## Trecho extraído
#####
Vômito na mesa

Vômito na mesa

Estou sem paciência para digerir a confusa teologia apresentada nessa era de trevas. Mas ontem, li, mastiguei, engoli e extrai dela o que deu pra compartilhar com vocês nestas linhas. Foi um dia atípico.

Acordei com a sensação de que alguma coisa ou alguém estivesse me guiando, abrindo meus olhos. Há sempre mais pra ser visto, ouvido, ruminado e digerido. Sem nada específico em mente, guardei a expectativa e sem saber perceber fechei o dia ouvindo três influentes ensinando sobre o que disse Jesus em Lucas 9.23.

Impossível não reparar como os ensinamentos de Jesus são repassados de maneira superficial e até irresponsável. Em meio a muita inquietação e desconforto por parte dos seguidores ansiosos por respostas claras, vi o primeiro pregador, um tipo Marvel que pensa ter caído do DC comics direto no time dos super judeus tupiniquins, afirmar, (de peito inflado e tudo), que negar-se a si mesmo é sacrificar os prazeres da carne, não para ser salvo, mas como evidência de salvação.

De repente, apareceu outro apresentando a mesma passagem bíblica e ares de lacrador pós moderno. Este, visivelmente coberto com a hipocrisia da razão iluminista, afirmava confiante que Jesus requer de nós a negação do lado ruim de nosso caráter subjetivo. Em outras palavras, se em seu círculo de amizade a pessoa é considerada uma chatice ambulante, essa pessoa deve ocultar seus carácteres tóxicos e se esforçar pelo bem comum, tentando ser uma pessoa legal.

Por último, vi o mesmo trecho sendo percorrido por um homem jovem e sisudo com bafo de vinho velho. Este, por sua vez, dizia que Jesus não estava falando de sacrificar-se, pois na cruz o sacrifício havia sido suficiente. Do alto de sua arrogância vã, ele finalizava dizendo que não há nada que possamos fazer para melhorar o que é perfeito e definitivo. E é claro, como um bom e cego fariseu, deixou a pergunta flutuando no ar sem esclarecer absolutamente nada sobre o que realmente nos ensina a passagem que ele menciona no início de sua abordagem.
#####
## Dados brutos

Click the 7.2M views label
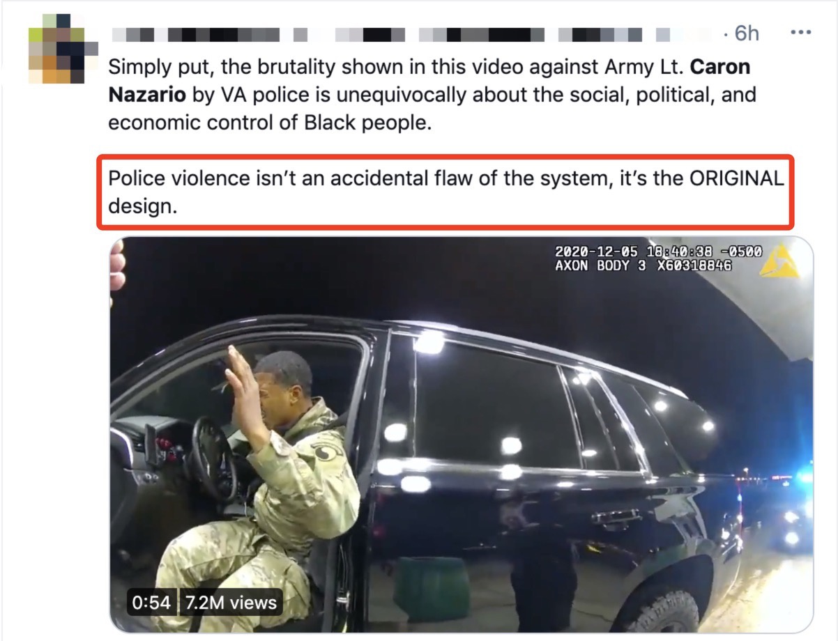The image size is (838, 641). [230, 603]
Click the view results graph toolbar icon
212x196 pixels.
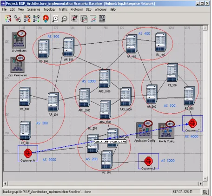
#####
## Tarefa
Com base no texto sobre as pregações acerca de Lucas 9.23, responda:
(a) Segundo o primeiro pregador, o que significa negar-se a si mesmo?
(b) De acordo com o segundo pregador, o que Jesus requer de nós?
(c) Por que o terceiro pregador dizia que Jesus não estava falando de sacrificar-se?
Os dados não guardam relação alguma com o que se solicita aqui.

## Resultado da tarefa
(a) Significa sacrificar os prazeres da carne, não para ser salvo, mas como evidência de salvação.
(b) Requer a negação do lado ruim de nosso caráter subjetivo.
(c) Porque, na cruz, o sacrifício havia sido suficiente.